[start]

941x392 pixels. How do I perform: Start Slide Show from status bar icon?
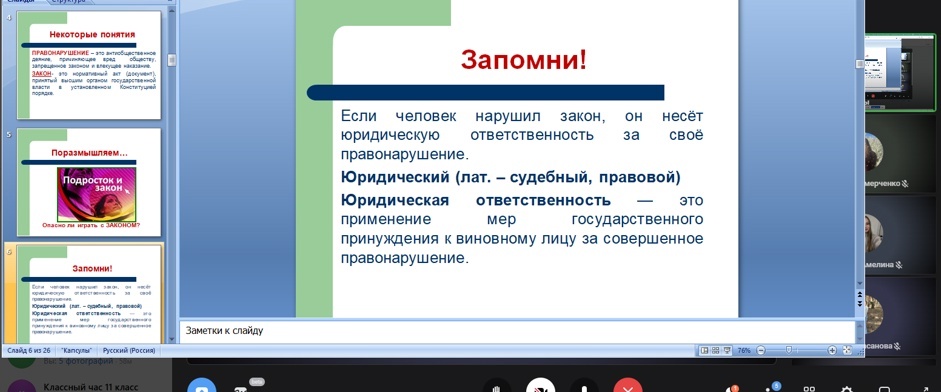click(727, 350)
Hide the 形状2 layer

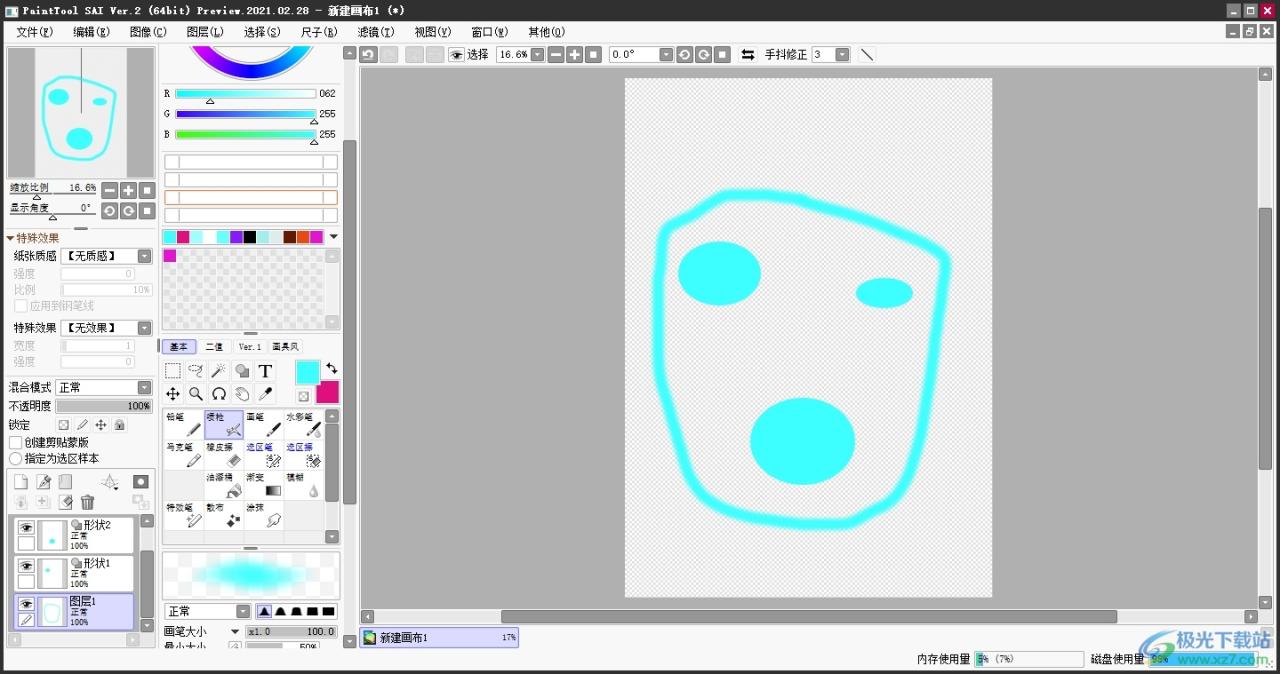(x=26, y=527)
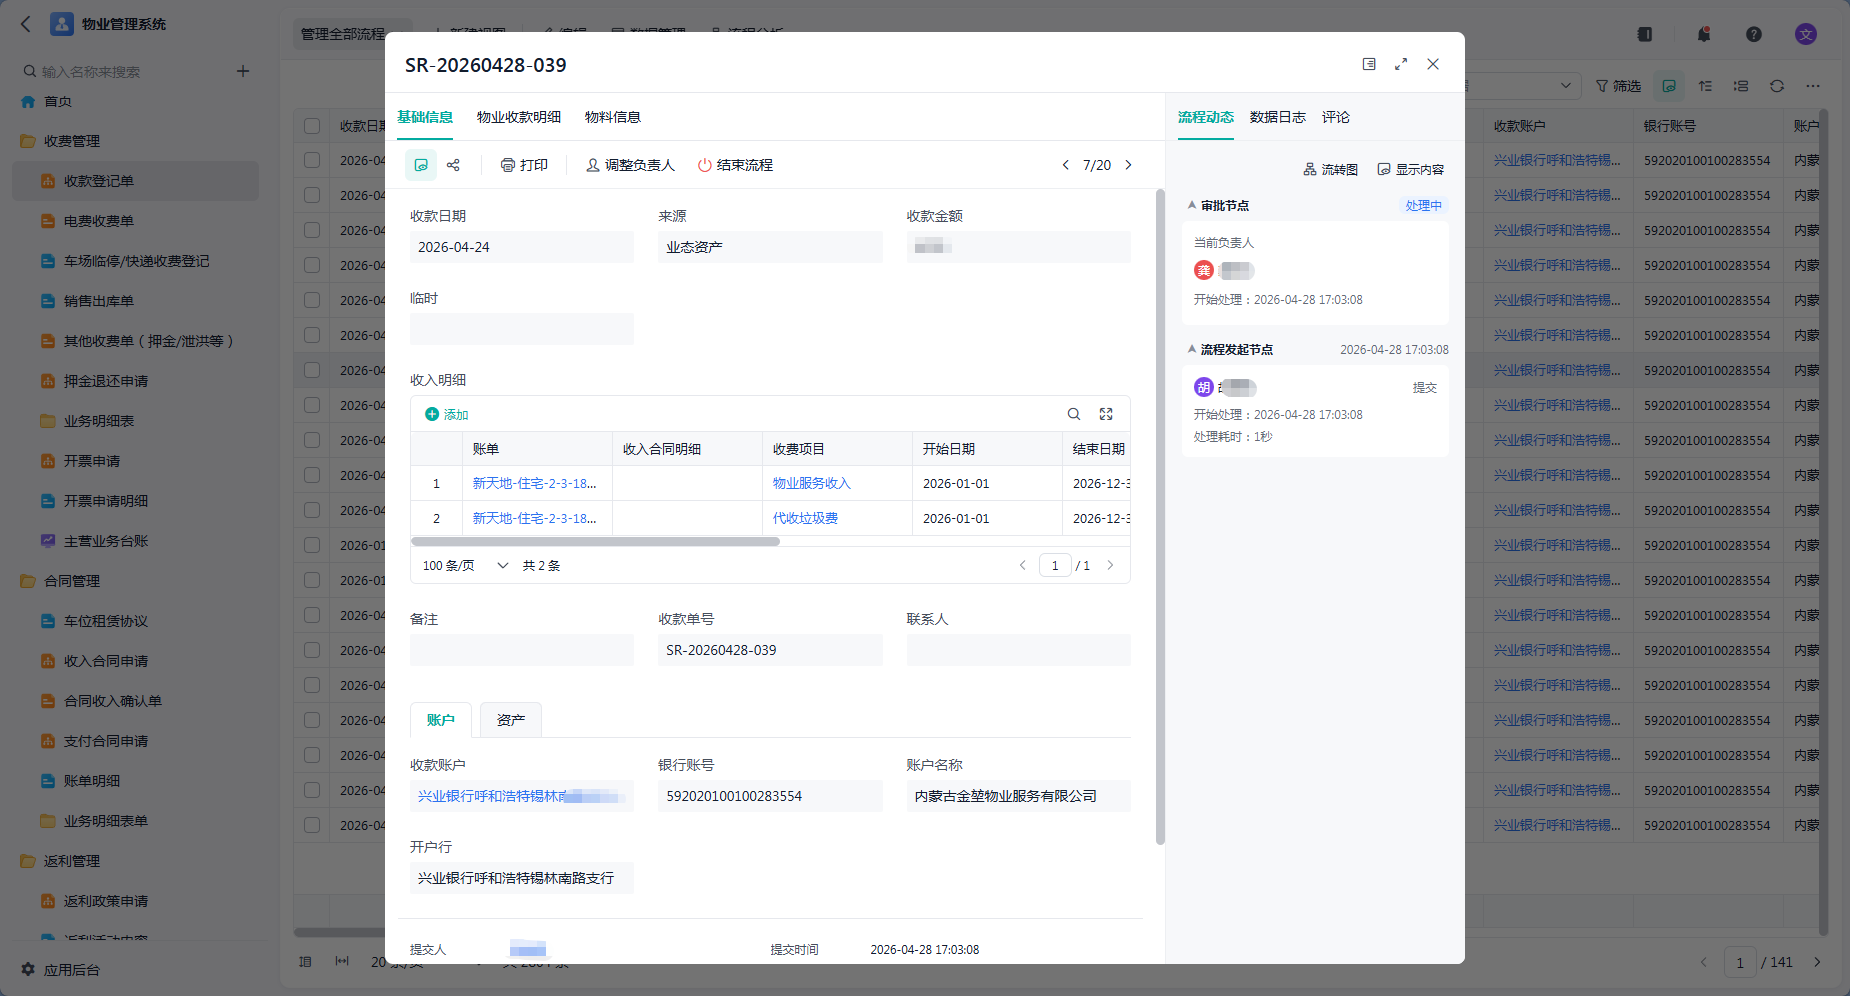Collapse the 审批节点 section
Viewport: 1850px width, 996px height.
pos(1192,205)
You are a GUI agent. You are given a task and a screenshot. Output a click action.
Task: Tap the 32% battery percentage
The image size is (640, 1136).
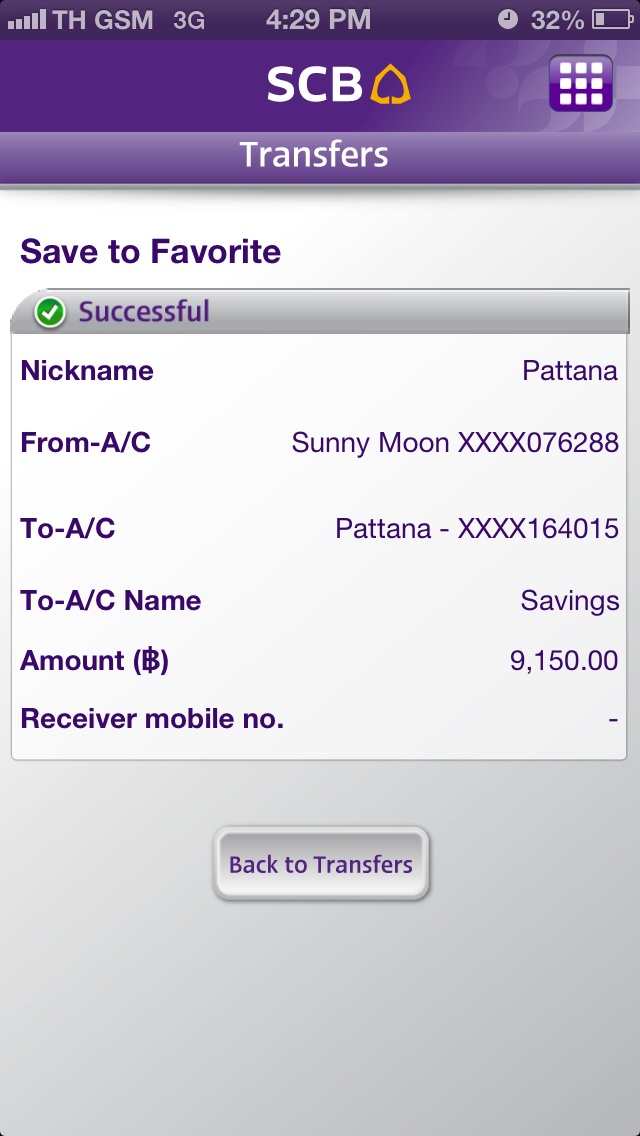[557, 19]
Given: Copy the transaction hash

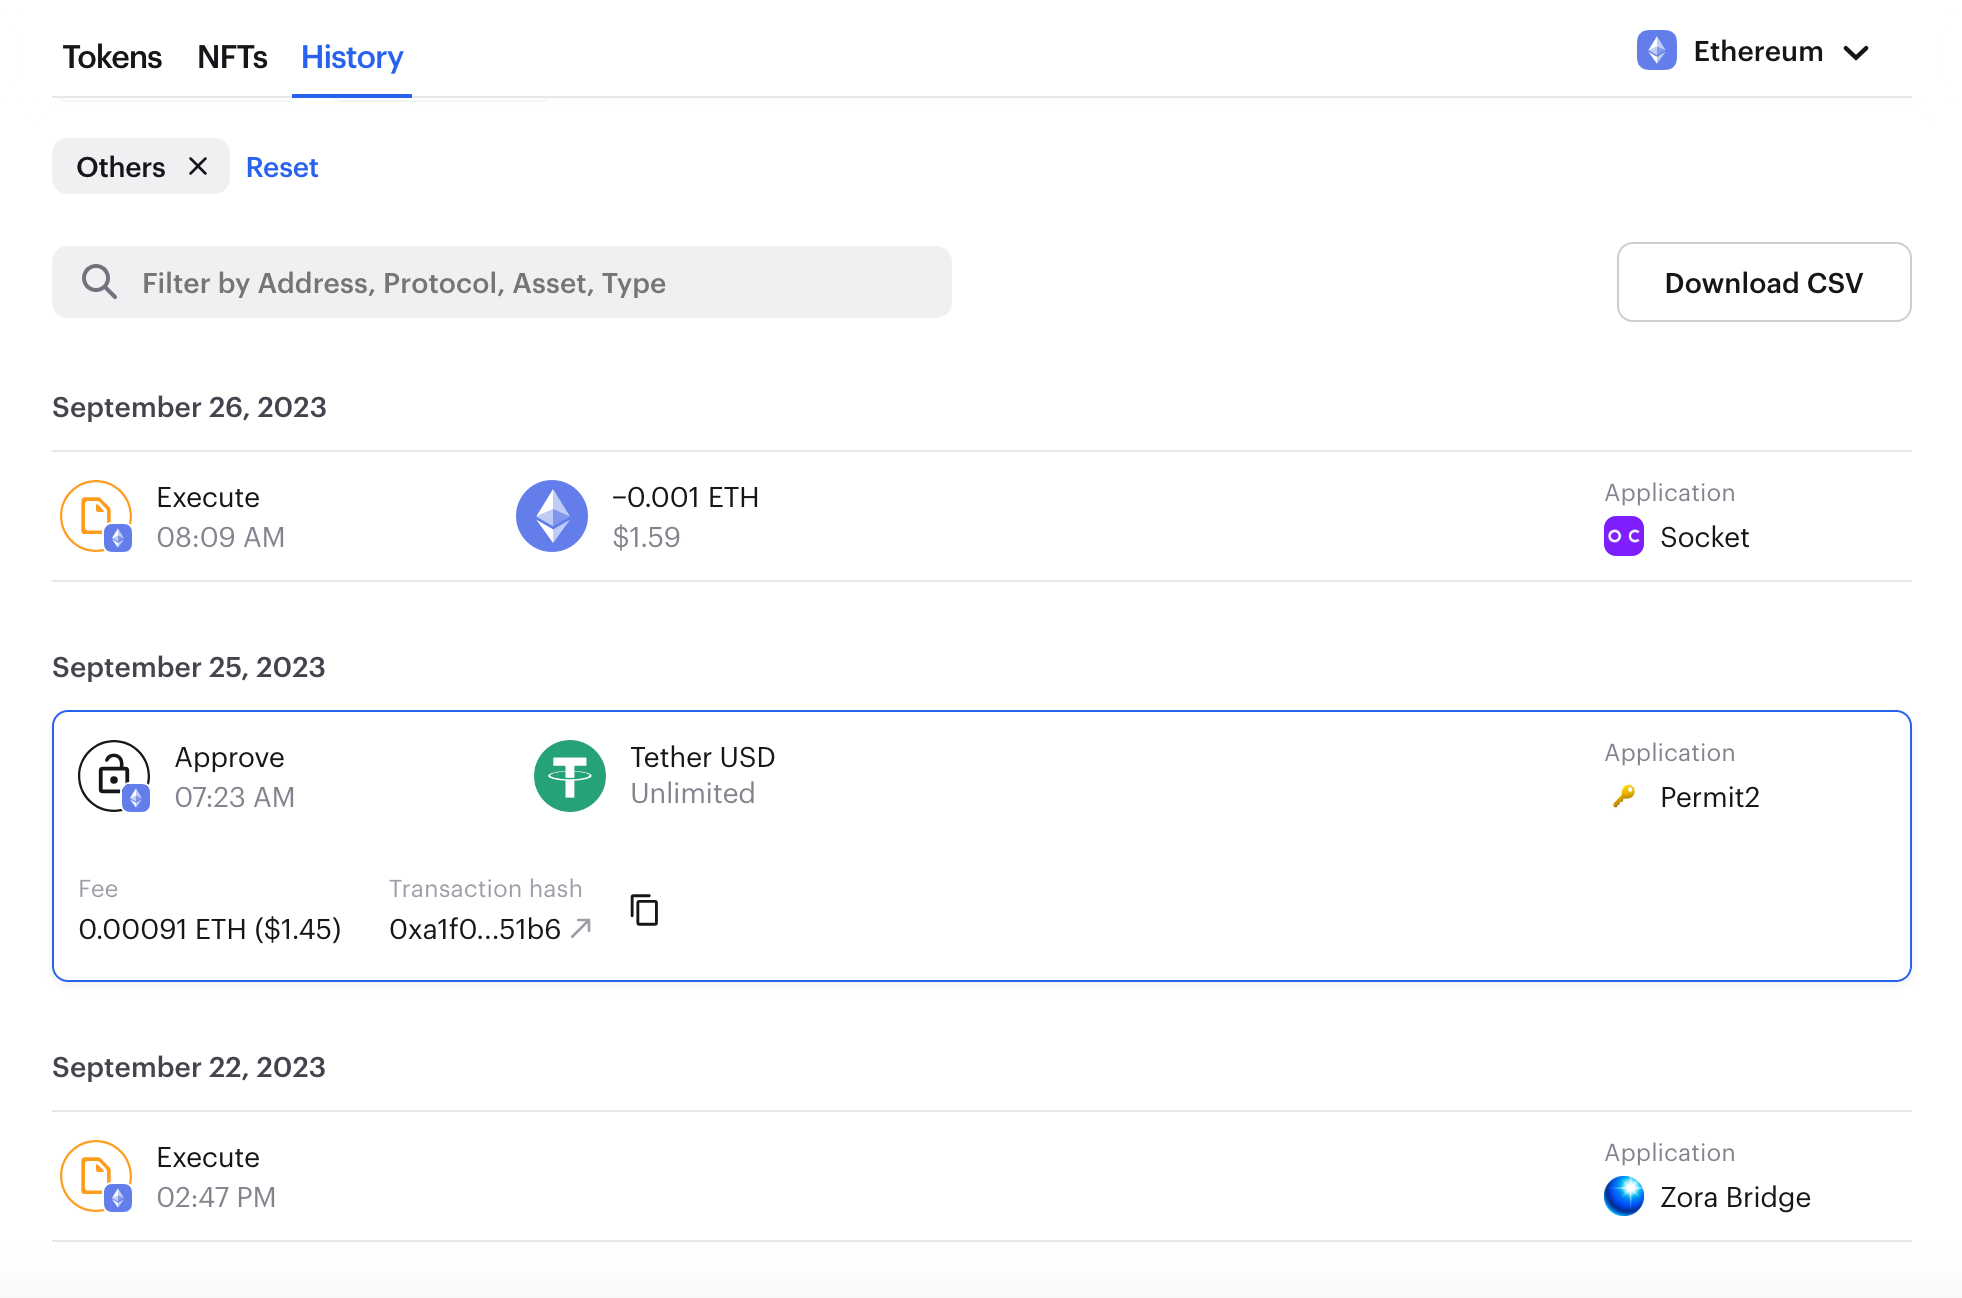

[end]

• [WHAT IS REQUIRED]: Could you convert every line of the records above into a numbered list, skipping the blank lines and leaving out the pictures?

• [FINAL RESULT]:
1. 941x392 pixels. How do I perform: Start Slide Show from status bar icon?
2. click(727, 350)
3. Hide the 形状2 layer
4. (x=26, y=527)
5. Collapse the 审批节点 section
6. Viewport: 1850px width, 996px height.
7. pos(1192,205)
8. You are a GUI agent. You are given a task and a screenshot. Output a click action.
9. Task: Tap the 32% battery percentage
10. The image size is (640, 1136).
11. [557, 19]
12. Given: Copy the transaction hash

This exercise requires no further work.